◆ **What needs to be done**
Quote each record exactly, please, leaving none out.

◆ **Source material**
----------

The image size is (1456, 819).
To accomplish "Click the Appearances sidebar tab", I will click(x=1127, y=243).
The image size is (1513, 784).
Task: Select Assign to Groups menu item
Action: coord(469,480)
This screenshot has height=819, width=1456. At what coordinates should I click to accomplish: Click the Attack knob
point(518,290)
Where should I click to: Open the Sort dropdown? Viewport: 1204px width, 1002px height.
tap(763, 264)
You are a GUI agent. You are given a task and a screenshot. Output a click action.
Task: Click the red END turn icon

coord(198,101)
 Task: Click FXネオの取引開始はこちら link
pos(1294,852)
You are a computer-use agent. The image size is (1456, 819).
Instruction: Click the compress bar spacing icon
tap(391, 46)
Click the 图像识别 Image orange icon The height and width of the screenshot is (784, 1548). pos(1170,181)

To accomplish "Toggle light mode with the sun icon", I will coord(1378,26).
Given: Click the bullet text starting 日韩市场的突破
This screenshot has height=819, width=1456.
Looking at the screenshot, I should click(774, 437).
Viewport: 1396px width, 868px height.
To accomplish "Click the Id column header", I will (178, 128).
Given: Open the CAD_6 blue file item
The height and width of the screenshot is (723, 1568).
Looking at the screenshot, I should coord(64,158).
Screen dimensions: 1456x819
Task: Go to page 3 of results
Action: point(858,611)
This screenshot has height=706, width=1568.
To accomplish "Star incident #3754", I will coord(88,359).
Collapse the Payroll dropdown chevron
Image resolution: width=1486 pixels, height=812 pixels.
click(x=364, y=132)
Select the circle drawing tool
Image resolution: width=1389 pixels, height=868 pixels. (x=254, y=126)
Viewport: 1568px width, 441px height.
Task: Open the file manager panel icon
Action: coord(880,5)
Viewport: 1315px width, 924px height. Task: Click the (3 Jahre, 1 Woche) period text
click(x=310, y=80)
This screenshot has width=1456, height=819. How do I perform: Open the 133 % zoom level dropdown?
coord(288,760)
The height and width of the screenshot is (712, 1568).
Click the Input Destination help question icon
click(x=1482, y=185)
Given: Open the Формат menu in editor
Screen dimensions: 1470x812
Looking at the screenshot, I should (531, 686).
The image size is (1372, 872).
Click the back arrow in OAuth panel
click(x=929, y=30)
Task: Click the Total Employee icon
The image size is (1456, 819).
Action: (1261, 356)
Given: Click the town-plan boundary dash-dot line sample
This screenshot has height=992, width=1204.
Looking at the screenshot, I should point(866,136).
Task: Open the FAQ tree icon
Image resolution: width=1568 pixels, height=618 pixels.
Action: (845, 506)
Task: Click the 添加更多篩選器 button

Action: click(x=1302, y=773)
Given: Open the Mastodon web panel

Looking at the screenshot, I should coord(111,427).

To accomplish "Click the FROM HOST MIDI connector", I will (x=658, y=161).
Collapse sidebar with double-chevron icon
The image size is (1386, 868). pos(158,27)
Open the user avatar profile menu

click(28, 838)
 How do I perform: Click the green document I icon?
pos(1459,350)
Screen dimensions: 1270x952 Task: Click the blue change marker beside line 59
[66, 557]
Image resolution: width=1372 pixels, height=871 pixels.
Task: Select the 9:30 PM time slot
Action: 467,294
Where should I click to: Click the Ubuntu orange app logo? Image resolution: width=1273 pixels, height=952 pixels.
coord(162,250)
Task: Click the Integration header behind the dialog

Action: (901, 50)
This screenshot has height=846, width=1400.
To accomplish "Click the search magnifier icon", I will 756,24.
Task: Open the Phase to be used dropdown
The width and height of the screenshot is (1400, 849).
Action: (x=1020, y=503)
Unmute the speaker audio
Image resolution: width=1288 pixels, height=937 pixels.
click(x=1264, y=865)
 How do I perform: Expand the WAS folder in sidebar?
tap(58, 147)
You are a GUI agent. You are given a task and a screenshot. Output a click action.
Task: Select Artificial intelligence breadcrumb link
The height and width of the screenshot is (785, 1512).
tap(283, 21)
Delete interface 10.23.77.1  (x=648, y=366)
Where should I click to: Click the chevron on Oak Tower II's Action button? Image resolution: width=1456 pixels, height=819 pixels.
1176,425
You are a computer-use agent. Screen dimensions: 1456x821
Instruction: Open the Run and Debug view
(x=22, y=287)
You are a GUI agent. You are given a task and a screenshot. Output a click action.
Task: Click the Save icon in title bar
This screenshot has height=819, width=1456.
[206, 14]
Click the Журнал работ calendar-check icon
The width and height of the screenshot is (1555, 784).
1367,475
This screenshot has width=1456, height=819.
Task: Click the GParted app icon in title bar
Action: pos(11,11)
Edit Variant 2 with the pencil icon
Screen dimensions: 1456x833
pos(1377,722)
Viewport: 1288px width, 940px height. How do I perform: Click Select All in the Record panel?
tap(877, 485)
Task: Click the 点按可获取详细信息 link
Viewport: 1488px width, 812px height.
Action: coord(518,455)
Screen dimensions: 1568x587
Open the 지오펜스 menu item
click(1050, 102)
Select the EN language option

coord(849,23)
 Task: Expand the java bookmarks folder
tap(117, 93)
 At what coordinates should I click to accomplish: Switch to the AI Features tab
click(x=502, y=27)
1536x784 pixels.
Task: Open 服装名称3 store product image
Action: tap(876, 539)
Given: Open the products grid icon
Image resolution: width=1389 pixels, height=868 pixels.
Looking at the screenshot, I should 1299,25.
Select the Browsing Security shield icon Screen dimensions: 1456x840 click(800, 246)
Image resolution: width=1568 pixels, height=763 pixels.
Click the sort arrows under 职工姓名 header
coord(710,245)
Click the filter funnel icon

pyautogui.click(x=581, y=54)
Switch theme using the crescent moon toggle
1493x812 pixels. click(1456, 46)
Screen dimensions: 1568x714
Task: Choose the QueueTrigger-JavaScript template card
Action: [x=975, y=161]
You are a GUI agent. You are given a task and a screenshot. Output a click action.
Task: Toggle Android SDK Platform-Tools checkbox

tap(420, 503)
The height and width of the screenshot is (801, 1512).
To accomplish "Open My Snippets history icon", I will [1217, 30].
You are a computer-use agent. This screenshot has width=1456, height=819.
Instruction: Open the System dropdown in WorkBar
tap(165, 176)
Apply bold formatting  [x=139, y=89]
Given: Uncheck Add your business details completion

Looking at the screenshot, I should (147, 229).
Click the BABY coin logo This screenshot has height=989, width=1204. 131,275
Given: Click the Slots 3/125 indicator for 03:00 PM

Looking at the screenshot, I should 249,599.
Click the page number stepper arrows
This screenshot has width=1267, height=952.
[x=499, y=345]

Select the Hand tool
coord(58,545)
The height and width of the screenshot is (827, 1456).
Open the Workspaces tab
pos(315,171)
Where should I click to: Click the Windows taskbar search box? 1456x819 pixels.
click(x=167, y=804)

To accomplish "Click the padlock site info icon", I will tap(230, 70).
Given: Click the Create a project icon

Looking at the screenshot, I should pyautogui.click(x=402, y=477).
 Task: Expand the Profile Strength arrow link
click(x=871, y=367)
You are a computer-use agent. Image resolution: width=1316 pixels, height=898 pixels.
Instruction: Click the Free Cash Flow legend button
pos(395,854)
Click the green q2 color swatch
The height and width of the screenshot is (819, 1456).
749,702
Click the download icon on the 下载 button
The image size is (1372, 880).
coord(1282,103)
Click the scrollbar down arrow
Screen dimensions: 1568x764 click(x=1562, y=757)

----------

◆ **Result**
The image size is (1456, 819).
To accomplish "Click the Appearances sidebar tab", I will click(x=1127, y=243).
The image size is (1513, 784).
Task: Select Assign to Groups menu item
Action: coord(469,480)
This screenshot has height=819, width=1456. At what coordinates should I click to accomplish: Click the Attack knob
point(518,290)
Where should I click to: Open the Sort dropdown? Viewport: 1204px width, 1002px height.
tap(763, 264)
You are a GUI agent. You are given a task and a screenshot. Output a click action.
Task: Click the red END turn icon

coord(198,101)
 Task: Click FXネオの取引開始はこちら link
pos(1294,852)
You are a computer-use agent. The image size is (1456, 819).
Instruction: Click the compress bar spacing icon
tap(391, 46)
Click the 图像识别 Image orange icon The height and width of the screenshot is (784, 1548). pos(1170,181)

To accomplish "Toggle light mode with the sun icon", I will coord(1378,26).
Given: Click the bullet text starting 日韩市场的突破
This screenshot has height=819, width=1456.
Looking at the screenshot, I should click(774, 437).
Viewport: 1396px width, 868px height.
To accomplish "Click the Id column header", I will (178, 128).
Given: Open the CAD_6 blue file item
The height and width of the screenshot is (723, 1568).
Looking at the screenshot, I should coord(64,158).
Screen dimensions: 1456x819
Task: Go to page 3 of results
Action: point(858,611)
This screenshot has height=706, width=1568.
To accomplish "Star incident #3754", I will coord(88,359).
Collapse the Payroll dropdown chevron
Image resolution: width=1486 pixels, height=812 pixels.
click(x=364, y=132)
Select the circle drawing tool
Image resolution: width=1389 pixels, height=868 pixels. (x=254, y=126)
Viewport: 1568px width, 441px height.
Task: Open the file manager panel icon
Action: coord(880,5)
Viewport: 1315px width, 924px height. Task: Click the (3 Jahre, 1 Woche) period text
click(x=310, y=80)
This screenshot has width=1456, height=819. How do I perform: Open the 133 % zoom level dropdown?
coord(288,760)
The height and width of the screenshot is (712, 1568).
Click the Input Destination help question icon
click(x=1482, y=185)
Given: Open the Формат menu in editor
Screen dimensions: 1470x812
Looking at the screenshot, I should (531, 686).
The image size is (1372, 872).
Click the back arrow in OAuth panel
click(x=929, y=30)
Task: Click the Total Employee icon
The image size is (1456, 819).
Action: (1261, 356)
Given: Click the town-plan boundary dash-dot line sample
This screenshot has height=992, width=1204.
Looking at the screenshot, I should point(866,136).
Task: Open the FAQ tree icon
Image resolution: width=1568 pixels, height=618 pixels.
Action: (845, 506)
Task: Click the 添加更多篩選器 button

Action: click(x=1302, y=773)
Given: Open the Mastodon web panel

Looking at the screenshot, I should coord(111,427).

To accomplish "Click the FROM HOST MIDI connector", I will (x=658, y=161).
Collapse sidebar with double-chevron icon
The image size is (1386, 868). pos(158,27)
Open the user avatar profile menu

click(28, 838)
 How do I perform: Click the green document I icon?
pos(1459,350)
Screen dimensions: 1270x952 Task: Click the blue change marker beside line 59
[66, 557]
Image resolution: width=1372 pixels, height=871 pixels.
Task: Select the 9:30 PM time slot
Action: 467,294
Where should I click to: Click the Ubuntu orange app logo? Image resolution: width=1273 pixels, height=952 pixels.
coord(162,250)
Task: Click the Integration header behind the dialog

Action: (901, 50)
This screenshot has height=846, width=1400.
To accomplish "Click the search magnifier icon", I will 756,24.
Task: Open the Phase to be used dropdown
The width and height of the screenshot is (1400, 849).
Action: (x=1020, y=503)
Unmute the speaker audio
Image resolution: width=1288 pixels, height=937 pixels.
click(x=1264, y=865)
 How do I perform: Expand the WAS folder in sidebar?
tap(58, 147)
You are a GUI agent. You are given a task and a screenshot. Output a click action.
Task: Select Artificial intelligence breadcrumb link
The height and width of the screenshot is (785, 1512).
tap(283, 21)
Delete interface 10.23.77.1  (x=648, y=366)
Where should I click to: Click the chevron on Oak Tower II's Action button? Image resolution: width=1456 pixels, height=819 pixels.
1176,425
You are a computer-use agent. Screen dimensions: 1456x821
Instruction: Open the Run and Debug view
(x=22, y=287)
You are a GUI agent. You are given a task and a screenshot. Output a click action.
Task: Click the Save icon in title bar
This screenshot has height=819, width=1456.
[206, 14]
Click the Журнал работ calendar-check icon
The width and height of the screenshot is (1555, 784).
1367,475
This screenshot has width=1456, height=819.
Task: Click the GParted app icon in title bar
Action: pos(11,11)
Edit Variant 2 with the pencil icon
Screen dimensions: 1456x833
pos(1377,722)
Viewport: 1288px width, 940px height. How do I perform: Click Select All in the Record panel?
tap(877, 485)
Task: Click the 点按可获取详细信息 link
Viewport: 1488px width, 812px height.
Action: coord(518,455)
Screen dimensions: 1568x587
Open the 지오펜스 menu item
click(1050, 102)
Select the EN language option

coord(849,23)
 Task: Expand the java bookmarks folder
tap(117, 93)
 At what coordinates should I click to accomplish: Switch to the AI Features tab
click(x=502, y=27)
1536x784 pixels.
Task: Open 服装名称3 store product image
Action: tap(876, 539)
Given: Open the products grid icon
Image resolution: width=1389 pixels, height=868 pixels.
Looking at the screenshot, I should 1299,25.
Select the Browsing Security shield icon Screen dimensions: 1456x840 click(800, 246)
Image resolution: width=1568 pixels, height=763 pixels.
Click the sort arrows under 职工姓名 header
coord(710,245)
Click the filter funnel icon

pyautogui.click(x=581, y=54)
Switch theme using the crescent moon toggle
1493x812 pixels. click(1456, 46)
Screen dimensions: 1568x714
Task: Choose the QueueTrigger-JavaScript template card
Action: [x=975, y=161]
You are a GUI agent. You are given a task and a screenshot. Output a click action.
Task: Toggle Android SDK Platform-Tools checkbox

tap(420, 503)
The height and width of the screenshot is (801, 1512).
To accomplish "Open My Snippets history icon", I will [1217, 30].
You are a computer-use agent. This screenshot has width=1456, height=819.
Instruction: Open the System dropdown in WorkBar
tap(165, 176)
Apply bold formatting  [x=139, y=89]
Given: Uncheck Add your business details completion

Looking at the screenshot, I should (147, 229).
Click the BABY coin logo This screenshot has height=989, width=1204. 131,275
Given: Click the Slots 3/125 indicator for 03:00 PM

Looking at the screenshot, I should 249,599.
Click the page number stepper arrows
This screenshot has width=1267, height=952.
[x=499, y=345]

Select the Hand tool
coord(58,545)
The height and width of the screenshot is (827, 1456).
Open the Workspaces tab
pos(315,171)
Where should I click to: Click the Windows taskbar search box? 1456x819 pixels.
click(x=167, y=804)

To accomplish "Click the padlock site info icon", I will tap(230, 70).
Given: Click the Create a project icon

Looking at the screenshot, I should pyautogui.click(x=402, y=477).
 Task: Expand the Profile Strength arrow link
click(x=871, y=367)
You are a computer-use agent. Image resolution: width=1316 pixels, height=898 pixels.
Instruction: Click the Free Cash Flow legend button
pos(395,854)
Click the green q2 color swatch
The height and width of the screenshot is (819, 1456).
749,702
Click the download icon on the 下载 button
The image size is (1372, 880).
coord(1282,103)
Click the scrollbar down arrow
Screen dimensions: 1568x764 click(x=1562, y=757)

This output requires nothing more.